Due date: Fri, 5/8, at 11:59p

Goal

Using NetSim, a simple network simulator, develop and experiment with reliable data transport protocols over a multi-hop packet-switched network.

Useful links

Instructions

See Lab #1 for a longer narrative about lab mechanics. The one-sentence version:

Complete the tasks below, submit your task files online before the deadline. Since there isn't sufficient time for our normal checkoff interview process, please enter your answers to the interview questions into a separate file and submit the file using the same process as used to submit your task files. We'll review your submitted code and your answers and enter the appropriate score on-line.

As always, help is available in 32-083 (see the Lab Hours web page).

For this lab, you will need wxPython (2.8.x), which has already been installed on the athena machines. To install it on your computer, visit http://www.wxpython.org/


Introduction and preliminaries

NetSim is a network simulator that simulates a set of switches connected by links. NetSim executes a set of steps every time slot; time increments by 1 each slot. During each time slot a link can deliver one packet from one end of the link to the other end of the link. The nodes in the simulator will be derived from the LSRouter class that you implemented in Lab 9, and therefore will be capable of routing packets between themselves. In this lab, we will develop the core logic of the ReliableSenderNode and ReliableReceiverNode classes, both derived from the LSRouter class, to implement a reliable data transport protocol between a sender and receiver.

Every simulation will consist of a sender and receiver connected by a network of LS routers. The sender will send packets to the receiver using a reliable data transport protocol. You will write the code for the main components of two reliable data transport protocols: a stop-and-wait protocol and a sliding window protocol (with fixed window size).

You can run the python programs for this lab using ipython or python on your computer or on athena (note: on athena, use ipython602 and python602). The lab will not work in IDLE.

To understand the different parameters one can set in NetSim, go to a shell and enter:

# python lab10_stopwait.py -h
(Or, in ipython, run lab10_stopwait.py -h).

# python lab10_slidingwindow.py -h
(Or, in ipython, run lab10_slidingwindow.py -h).

The "-l" option causes data and ACK packets to be dropped on any link with the specified probability. The "-r" option generates a random topology with the specified number of nodes (the default number of nodes is 12 and the default simulation time is 2000 time slots). For lab10_slidingwindow.py, the "-w" option sets the window size to be used in the protocol. The maximum number of unacknowledged packets sent by the sender must not exceed this window size setting.

This lab has two main tasks that implement two different reliable transport protocols. Each task has a few sub-tasks. You will test these implementations on a few different topologies that will be generated when you run the corresponding task files.


Debugging and Testing Procedures

During any point in the simulation, you can click on the sender, node S, to see an estimate of the round trip time (RTT) to the receiver, node R (and back), and the current timeout being used. Clicking on R will show the current throughput at the receiver measured at the number of useful (i.e., in-sequence and non-spurious) packets passed up to the application per simulation timestep, as well as the total number of spurious packets received. We will judge the quality of your transport protocol by the throughput and RTT measurements displayed at the end of the simulation.

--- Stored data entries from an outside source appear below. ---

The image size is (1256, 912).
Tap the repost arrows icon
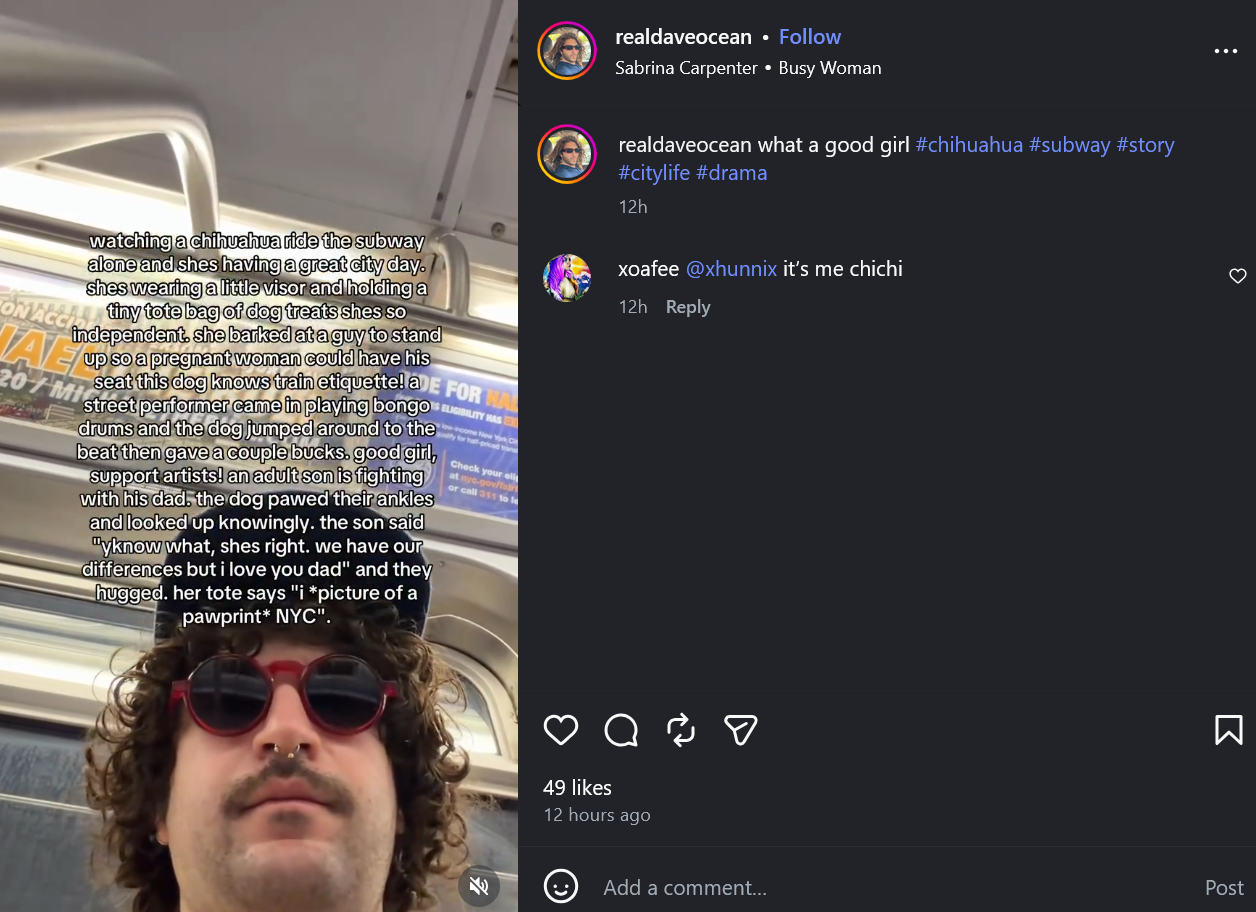681,730
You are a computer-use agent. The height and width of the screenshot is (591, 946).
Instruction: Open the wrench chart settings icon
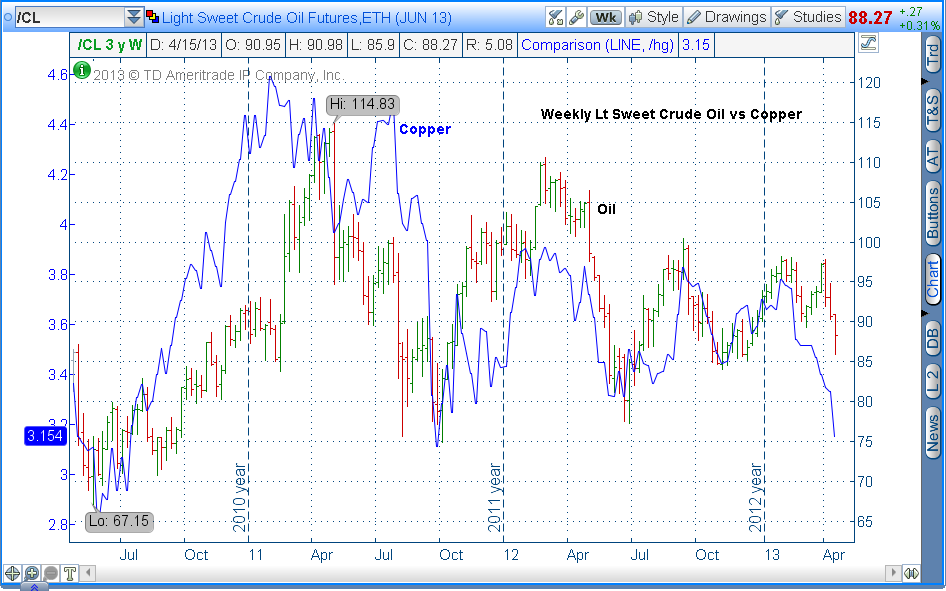[x=576, y=17]
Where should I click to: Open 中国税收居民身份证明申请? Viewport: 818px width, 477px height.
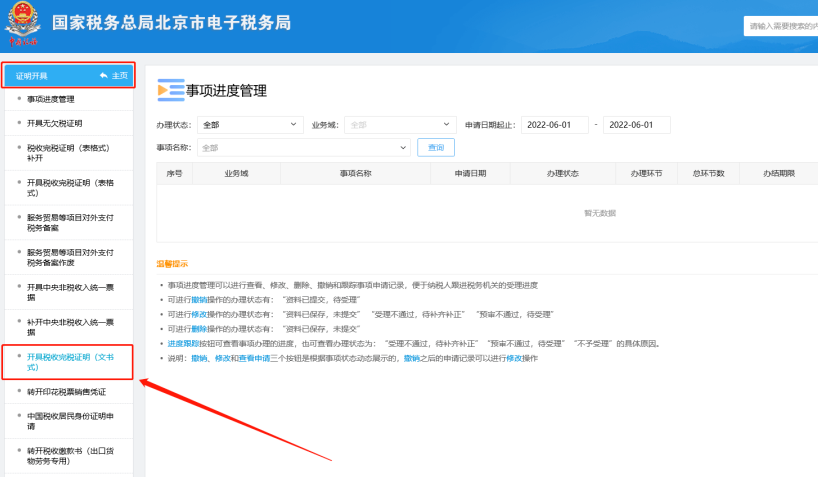pos(70,421)
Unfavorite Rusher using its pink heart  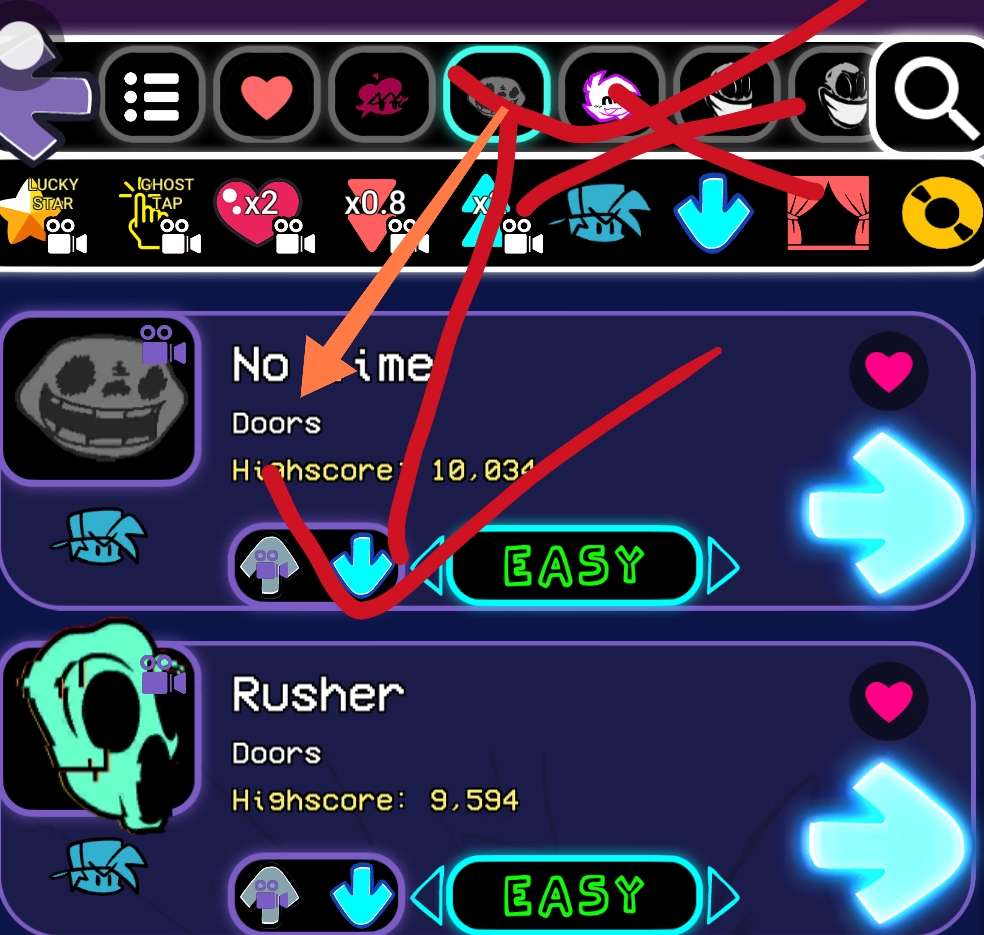coord(888,702)
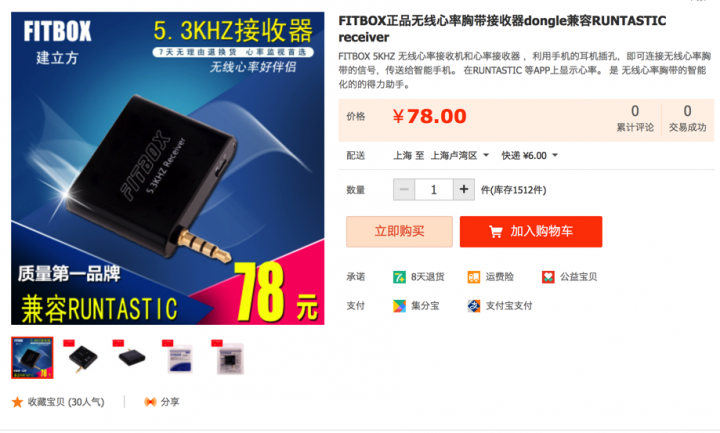Click the 集分宝 payment icon
720x433 pixels.
coord(399,306)
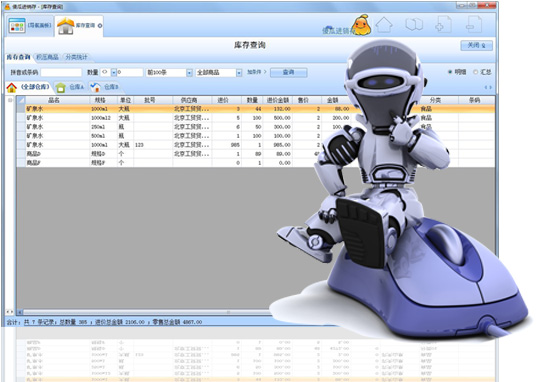Close the 库存查询 tab with small circle icon
The image size is (553, 382).
100,26
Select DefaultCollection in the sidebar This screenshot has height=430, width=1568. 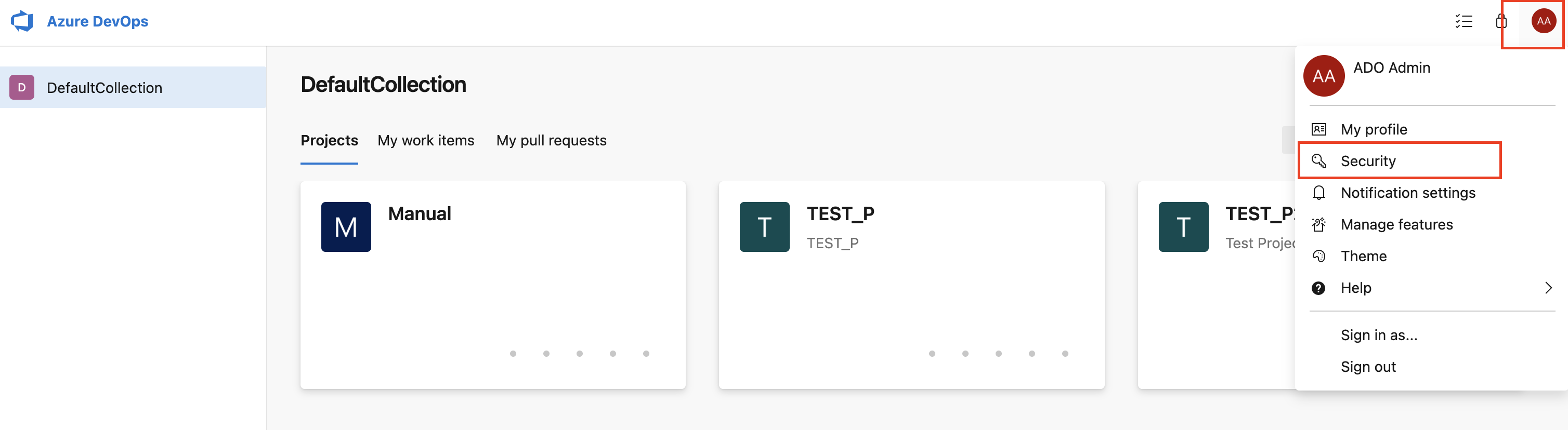[x=104, y=88]
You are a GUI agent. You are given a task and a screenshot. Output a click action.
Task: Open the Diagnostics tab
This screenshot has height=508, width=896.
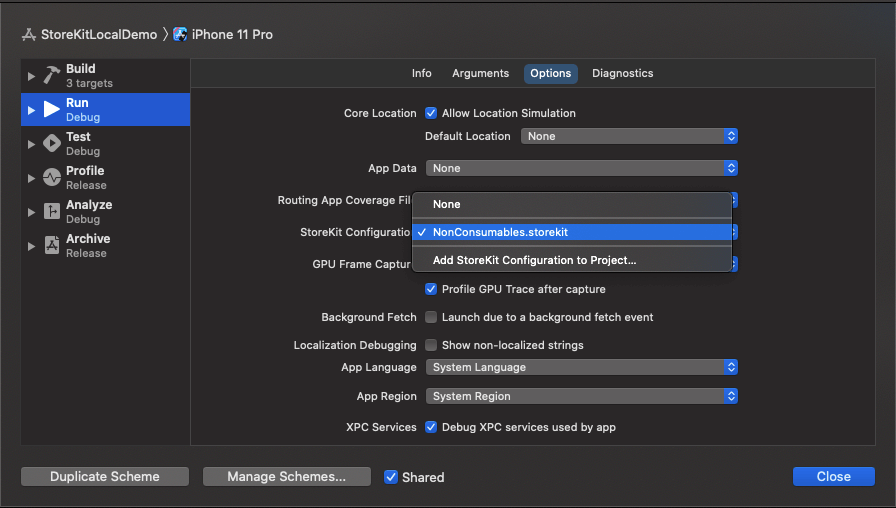(x=622, y=73)
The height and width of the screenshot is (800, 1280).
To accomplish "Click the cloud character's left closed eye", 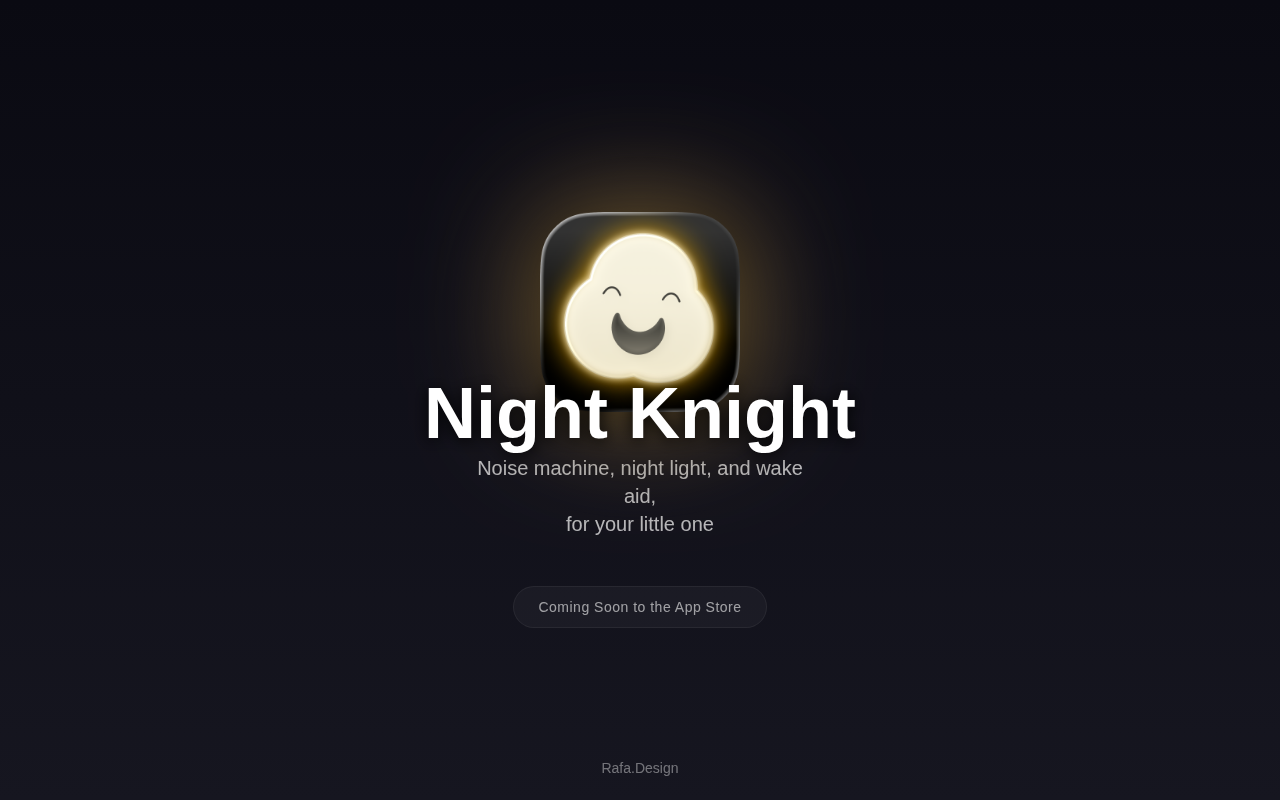I will pos(612,291).
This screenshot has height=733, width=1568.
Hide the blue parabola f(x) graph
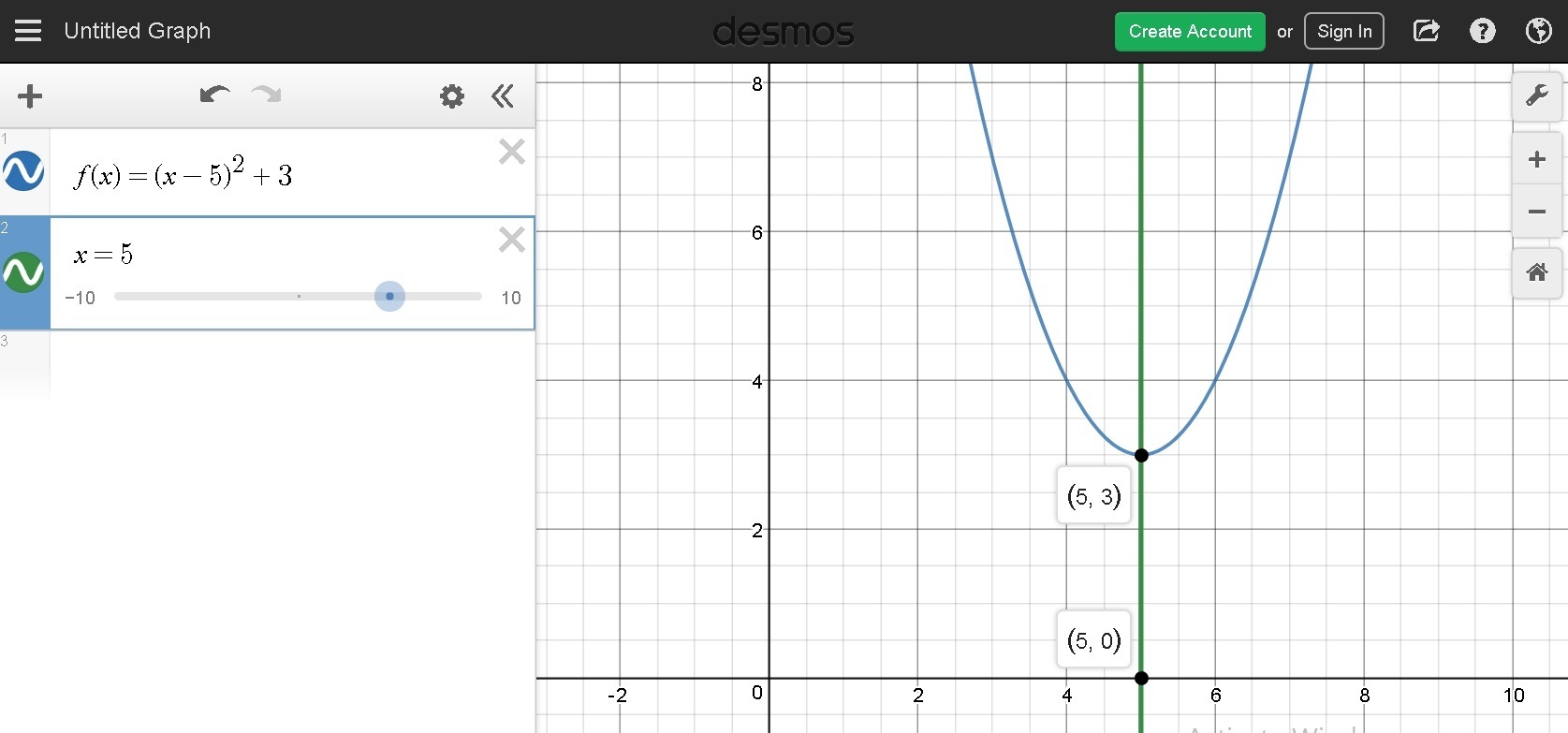(x=23, y=171)
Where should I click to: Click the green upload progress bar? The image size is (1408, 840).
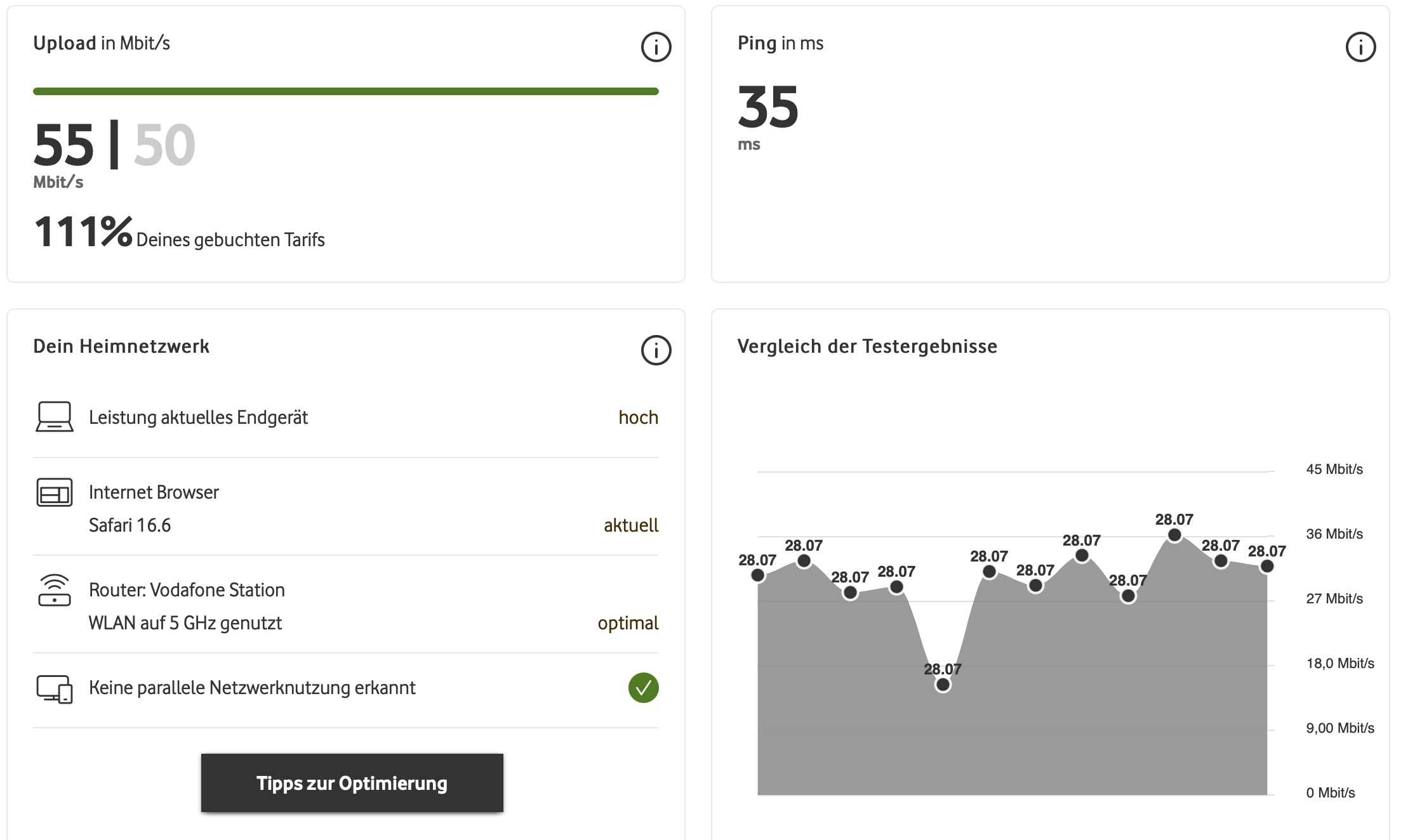click(x=345, y=91)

If your protocol works correctly, two things should happen:

  1. The receiver and sender should not "hang" -- i.e., the protocol should not deadlock with both sides waiting for something to happen.
  2. The receiver should not print an error message and terminate the program. That will happen if your protocol delivers an out-of-sequence packet to the receiving application (in the app_receive call, as explained below).
If the protocol is correct then the only potential problems that might remain are performance problems; the protocol may be unacceptably slow or unexpectedly sluggish. Obviously, we want your protocol to come as close as possible to the theoretically expected performance. The performance metric of interest is the receiver throughput, measured in packets per time slot.

To help debug your code, you can print debug statements whenever a significant event (e.g., data/ack reception) happens at any node. The template code already prints out a few statements; feel free to add more to help you understand what's going on. One can also see the total number of pending packets at various nodes on the bottom panel of the simulator; if this number is persistently in the hundreds, you know something is wrong or that you are transmitting packets faster than the network can clear.

You can use the "-l" option to test the correctness of your protocol at different link loss rates. The loss rate is a parameter between 0 (no loss) and 1 (everything on a link is lost). Note that both packets and ACKs will get lost. In these simulations, routing messages don't get lost.


Task #1: Stop-and-wait protocol (5 points)

The file you will have to extend is lab10_stopwait.py.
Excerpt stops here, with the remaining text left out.